Computational study of Li+ solvation structures in fluorinated ether, non-fluorinated ether, and organic carbonate-based electrolytes at low and high salt concentrations

Abstract

Understanding the solvation structure of electrolytes is crucial for optimizing the performance and stability of lithium-ion batteries. Novel electrolytes are essential for enhancing electrolyte structure and ensuring better integration with modern electrode systems. Herein, we report a novel weakly solvated ether electrolyte (WSEE) composed of a pure fluorinated ether solvent, which results in an anion-rich solvation structure even at a low salt concentration of 1 M. To explore this, we selected the advanced fluorinated solvent 2,2-difluoroethyl methyl ether (FEME) and compared it with dipropyl ether (DPE), ethylene carbonate (EC), and diethyl carbonate (DEC). The prepared electrolyte systems include DPE with 1 M, 1.8 M, and 4 M LiFSI; FEME with 1 M, 1.8 M, and 4 M LiFSI; and a 1 : 1 vol% EC/DEC mixture containing 1 M LiPF₆. In this work, we comprehensively investigate the Li⁺ solvation structures using molecular dynamics (MD) simulations and density functional theory (DFT) calculations. Our computational findings indicate the presence of large ion aggregates (AGGs) in each DPE- and FEME-based electrolyte, while SSIPs (68%) are the dominant species in the mixed EC/DEC electrolyte. Notably, the formation of large ion aggregates is more pronounced in FEME-based electrolytes.

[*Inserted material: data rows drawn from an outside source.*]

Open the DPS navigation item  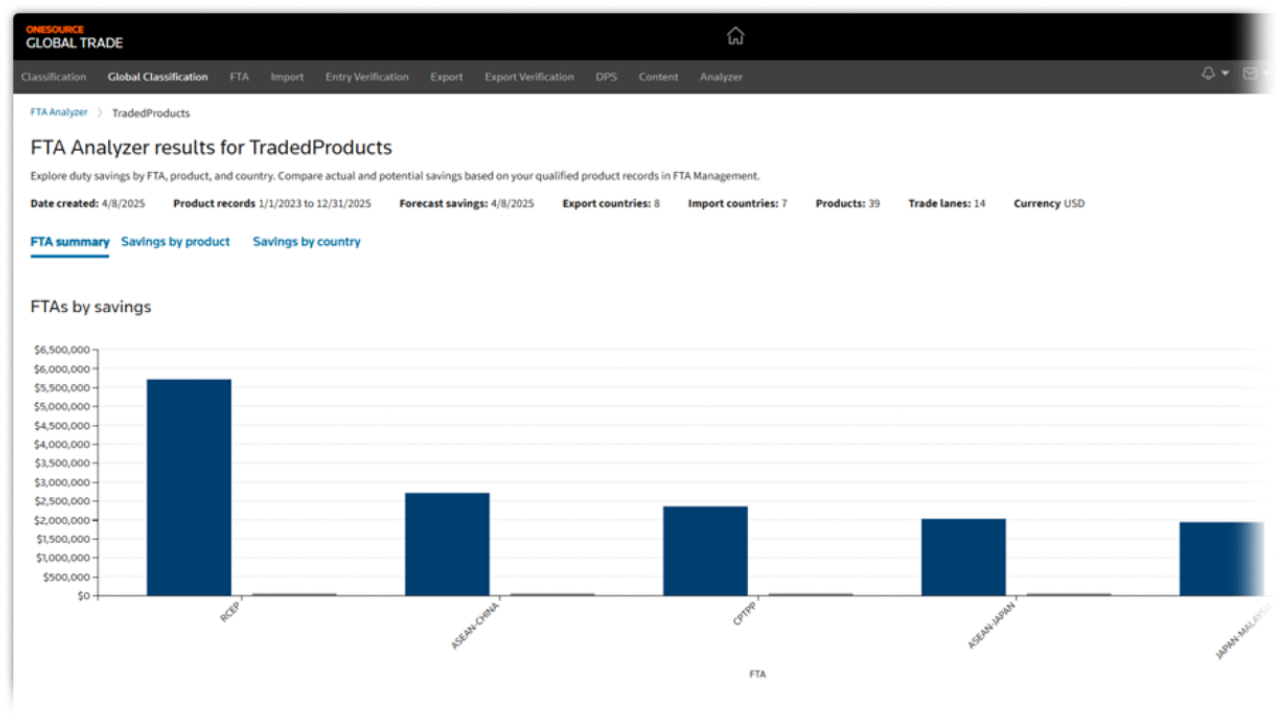click(x=606, y=76)
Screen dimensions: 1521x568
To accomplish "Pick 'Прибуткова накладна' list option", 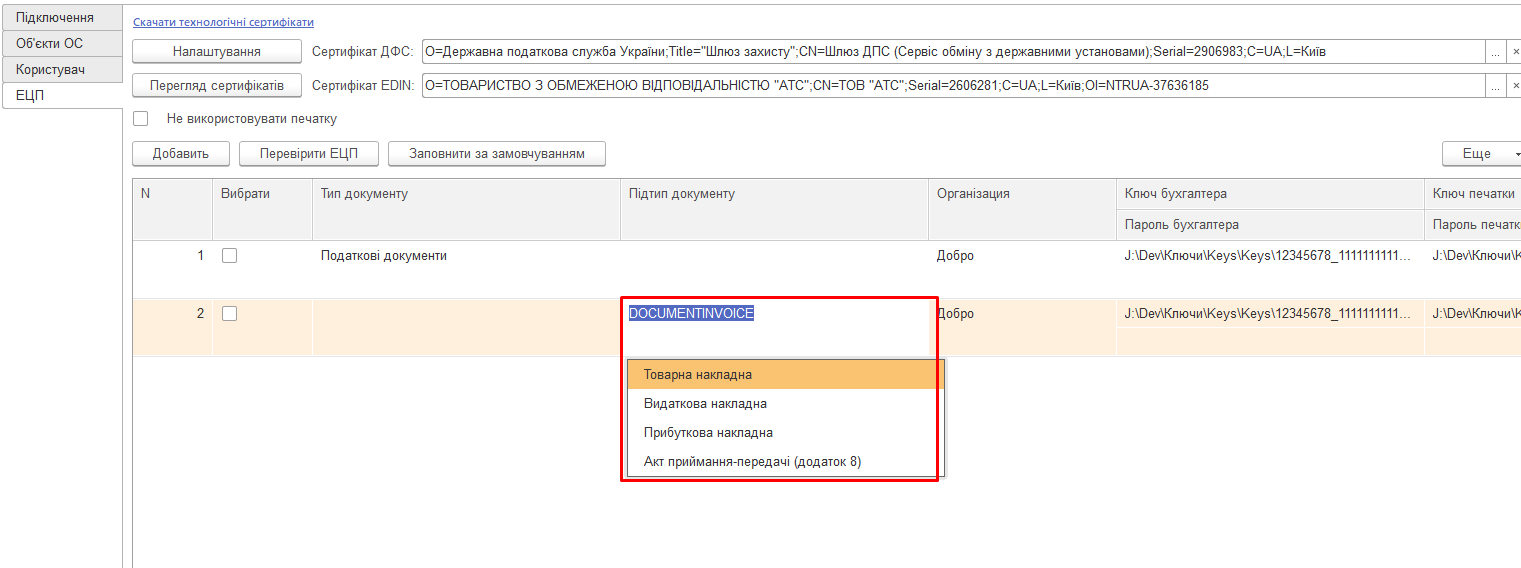I will point(785,433).
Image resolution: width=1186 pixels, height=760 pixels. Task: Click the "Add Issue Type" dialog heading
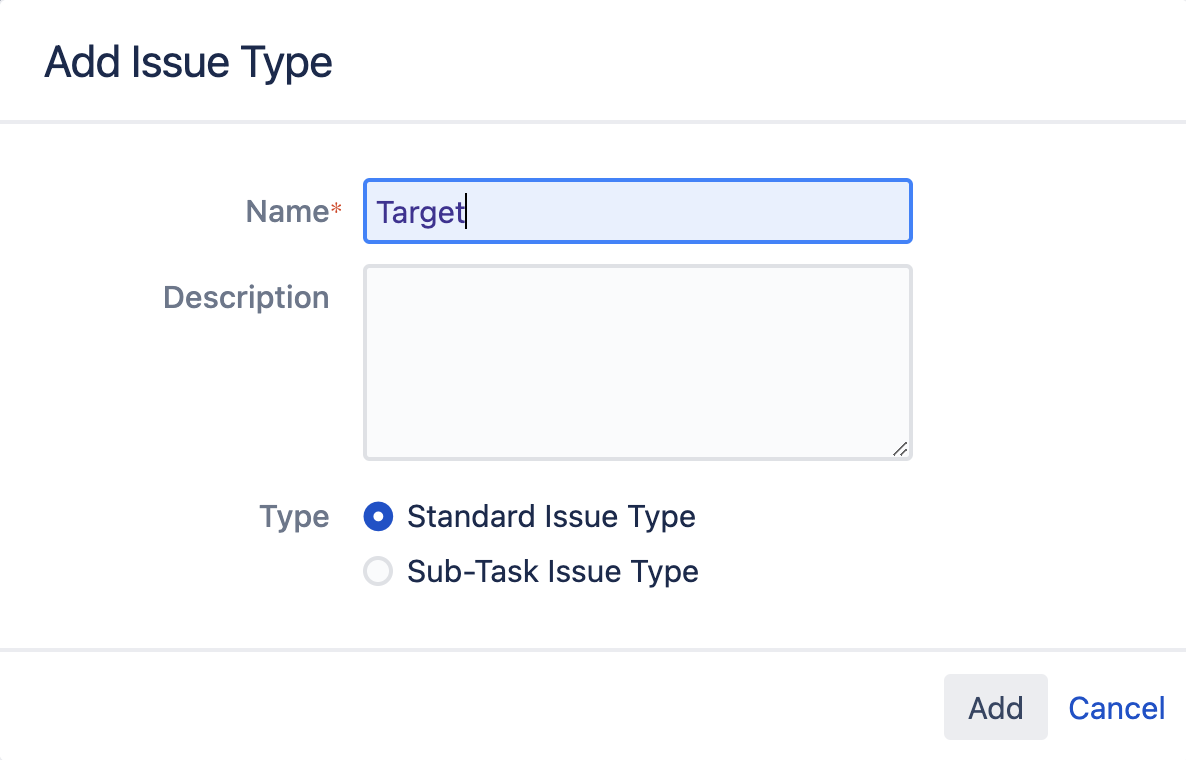(x=188, y=63)
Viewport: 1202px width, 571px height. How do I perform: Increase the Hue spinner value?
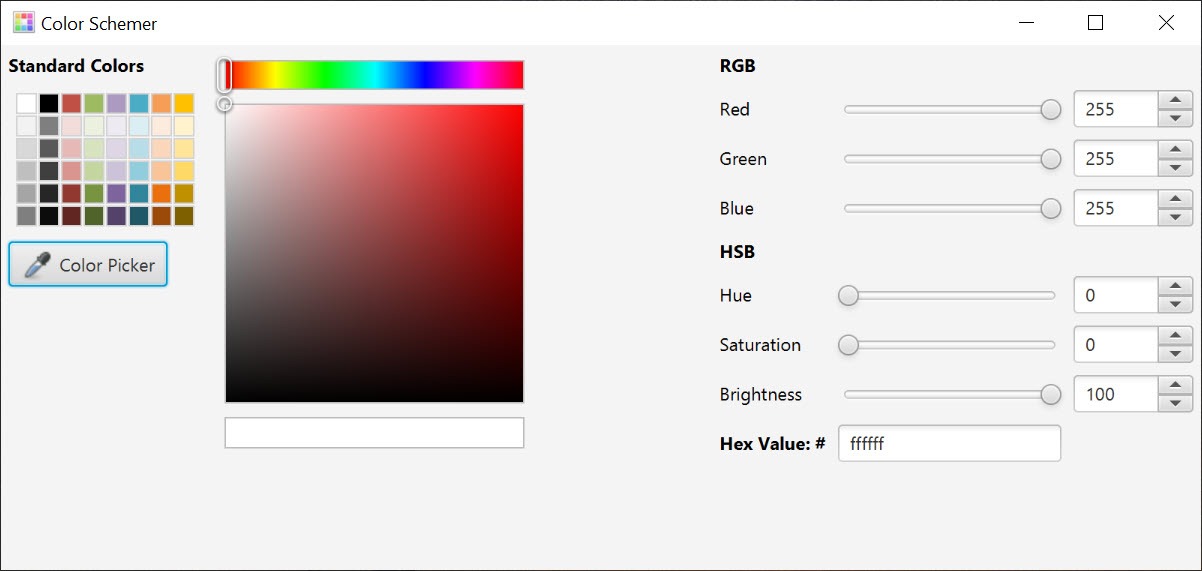click(x=1175, y=286)
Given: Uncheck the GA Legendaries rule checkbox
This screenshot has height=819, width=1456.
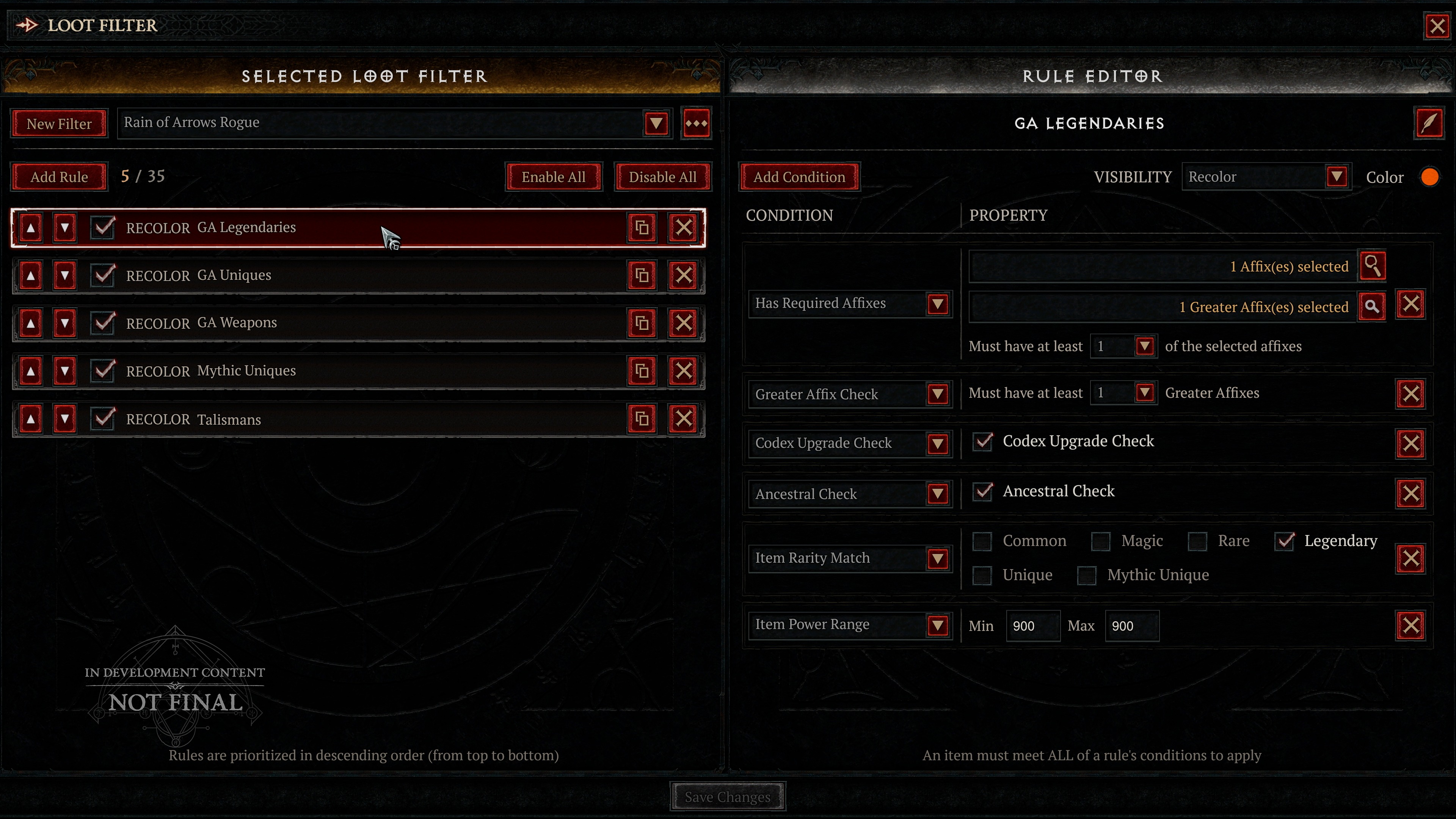Looking at the screenshot, I should [x=103, y=227].
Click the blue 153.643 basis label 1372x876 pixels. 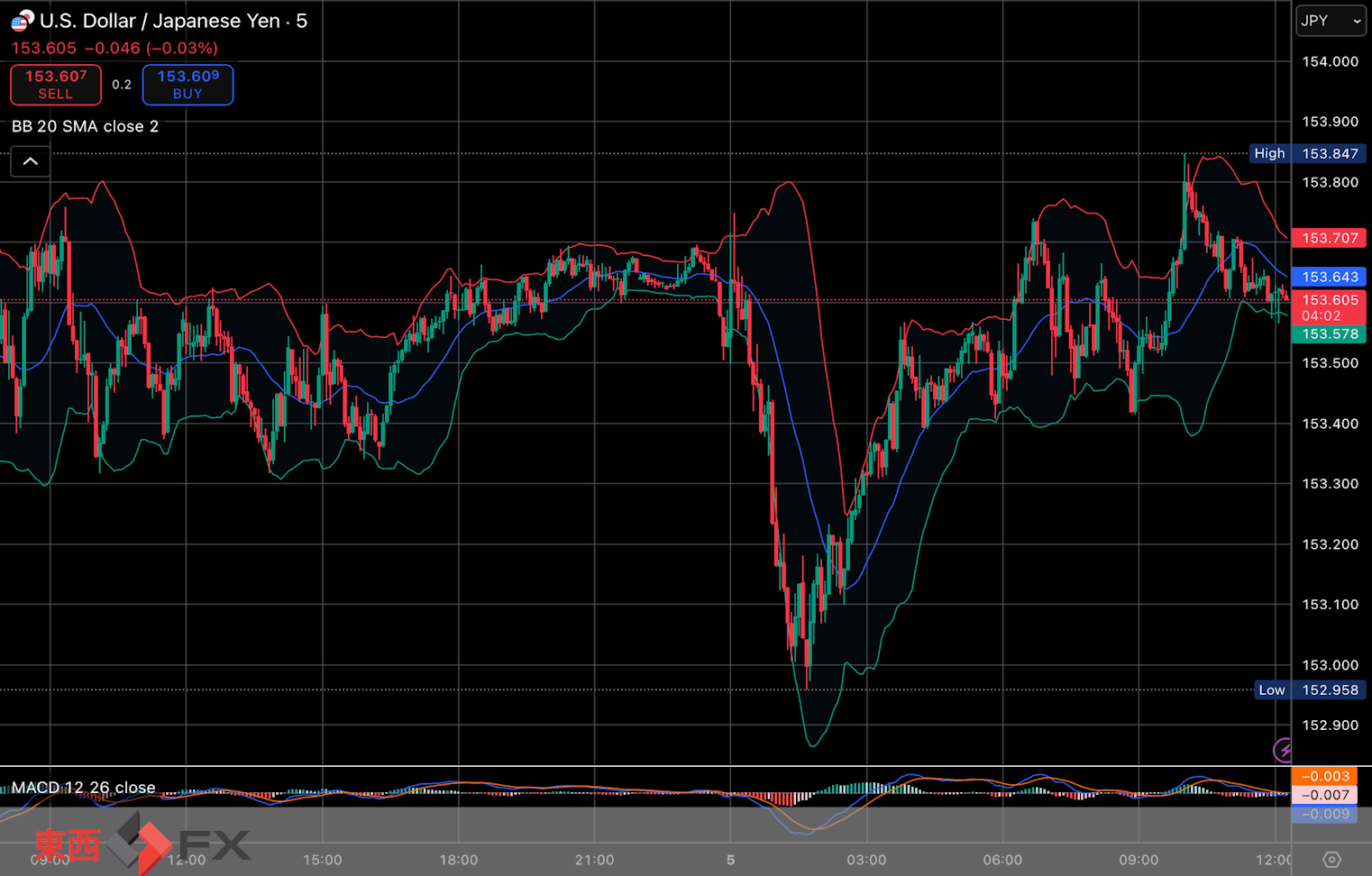1330,277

The dominant solvation structures in the ether-based electrolytes are the anion-rich complexes Li⁺(FSI⁻)₃(DPE)₁ and Li⁺(FSI⁻)₃(FEME)₁. We find that, similar to DPE, the FEME solvent also exhibits weak solvating power across all examined salt concentrations. More specifically, we find that FEME has weaker solvating power than DPE. This behavior is predicted by MD simulations, which indicate a strong preference for Li⁺ ions to coordinate with FSI⁻ anions within the primary solvation shell. We also observe that the number of unique solvation structures in the ether-based electrolytes increases with salt concentration, with FEME + LiFSI showing slightly more unique solvation structures than DPE + LiFSI. Furthermore, the quantum mechanical features of the Li⁺ solvation structures in DPE + 1.8 M LiFSI, FEME + 1.8 M LiFSI, and EC/DEC + 1 M LiPF₆ electrolytes are analyzed in detail using DFT calculations. We anticipate that this study will provide valuable insights into the Li⁺ solvation structures in DPE, FEME, and EC/DEC electrolytes, where the ether-based electrolytes exhibit closely similar properties.